Ölgemälde von Henri-Arthur Bonnefoy
Drei Jahrzehnte stellte Henri-Arthur Bonnefoy ohne Unterbrechung im Pariser Salon aus, heute hängen seine Werke im Louvre und in mehreren Museen. Seine signierten Ölgemälde des Tier- und Landschaftsmalers erhalten Sie bei uns für Ihre Sammlung. In Gelting nahe Kappeln.
Henri-Arthur Bonnefoy
HENRI ARTHUR BONNEFOY (1839-1917)-HAUPTWERK-Les Poules – Scène de basse-cour-
Henri-Arthur Bonnefoy (1839–1917) stellte zwischen 1877 und 1904 ohne eine einzige Unterbrechung im Pariser Salon aus. Der Salon war in dieser Epoche das einzige Urteil, das zählte, und Bonnefoy bestand es über fast drei Jahrzehnte.
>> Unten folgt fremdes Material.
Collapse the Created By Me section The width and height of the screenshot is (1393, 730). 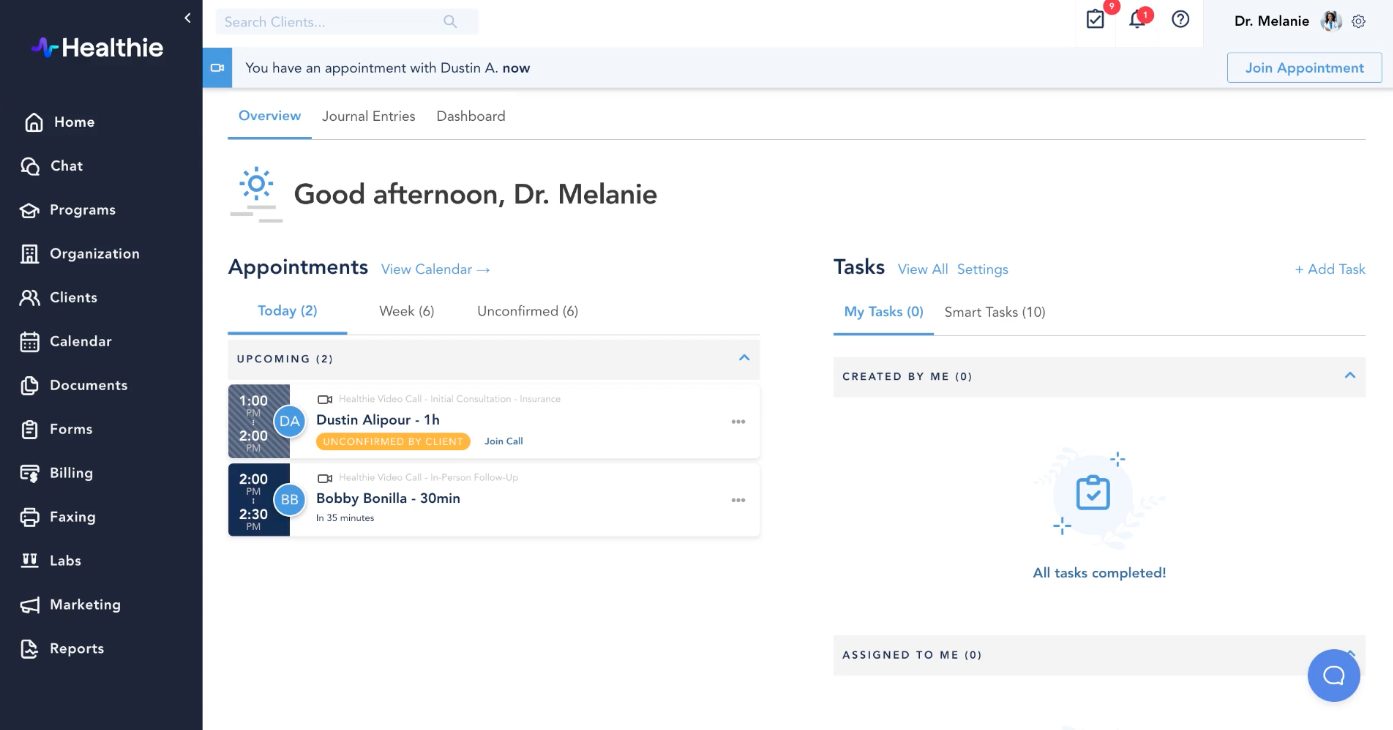pos(1349,376)
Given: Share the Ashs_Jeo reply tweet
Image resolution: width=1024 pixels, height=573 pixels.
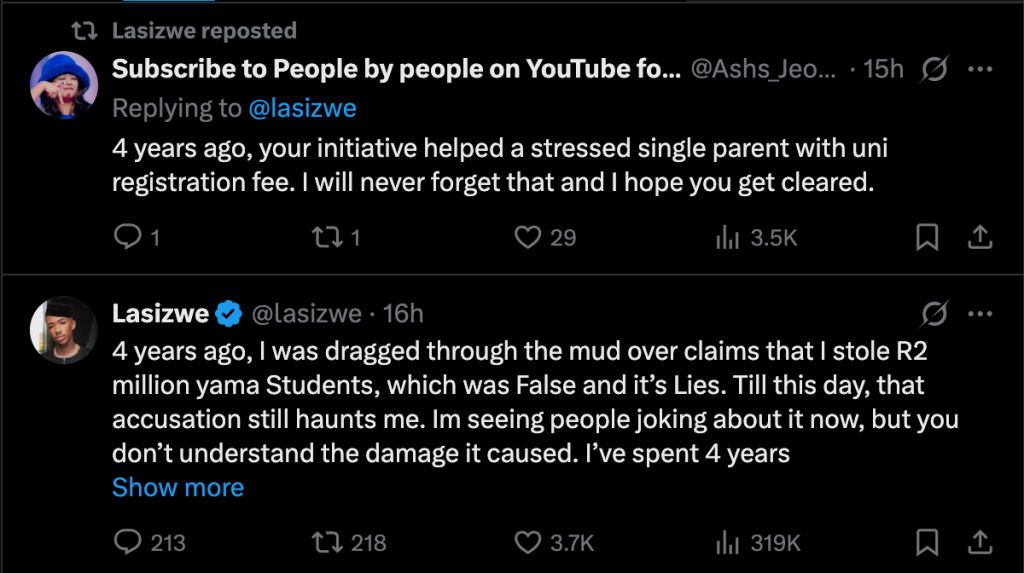Looking at the screenshot, I should [x=981, y=237].
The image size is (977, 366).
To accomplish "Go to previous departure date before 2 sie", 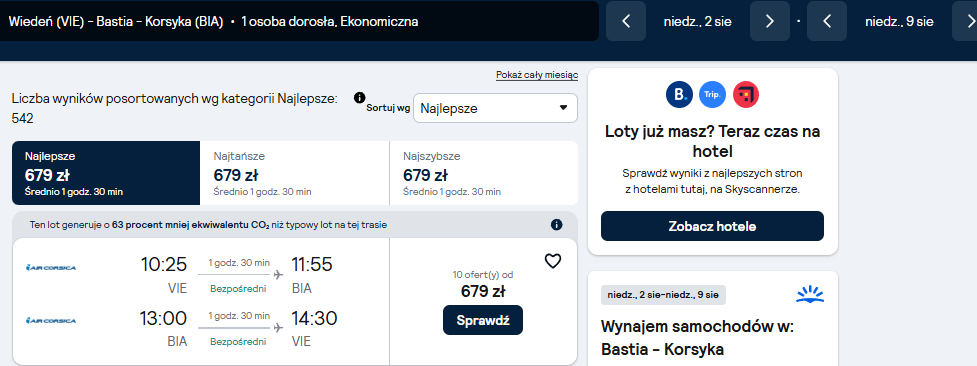I will coord(626,21).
Seine Werke hängen in den Museen von Boulogne-sur-Mer, Calais, Orléans und Toulouse sowie im Louvre. Dieses Gemälde in Öl auf Leinwand, 113 × 93 cm ohne Rahmen, zeigt einen prächtigen Hahn im Vordergrund einer sommerlichen Landschaft, im Hintergrund eine liegende Henne und ein weit ausladendes Feld mit Wiesenblumen. Auf dem Boden liegt eine Malerpalette, was dem Bild einen selbstreferenziellen Charakter verleiht.Bonnefoys Leben bewegte sich zwischen Extremen. Nach dem Krieg 1870/71 diente er in Algerien, und die Bildwelt des Maghreb ist in seinem frühen Werk ablesbar. Später wandte er sich den friedlichen Landschaften des Artois zu, die er mit einer Beobachtungsgenauigkeit festhielt, die aus jahrzehntelanger Arbeit kommt. Das Gemälde ist unten rechts signiert und stammt aus einer Privatsammlung.Weitere Informationen über den Künstler
Henri-Arthur Bonnefoy (1839–1917)
Henri-Arthur Bonnefoy zählt zu den französischen Salonmalern des 19. Jahrhunderts, deren Landschaften, Tierbilder und Stillleben über Jahrzehnte in Paris präsent waren.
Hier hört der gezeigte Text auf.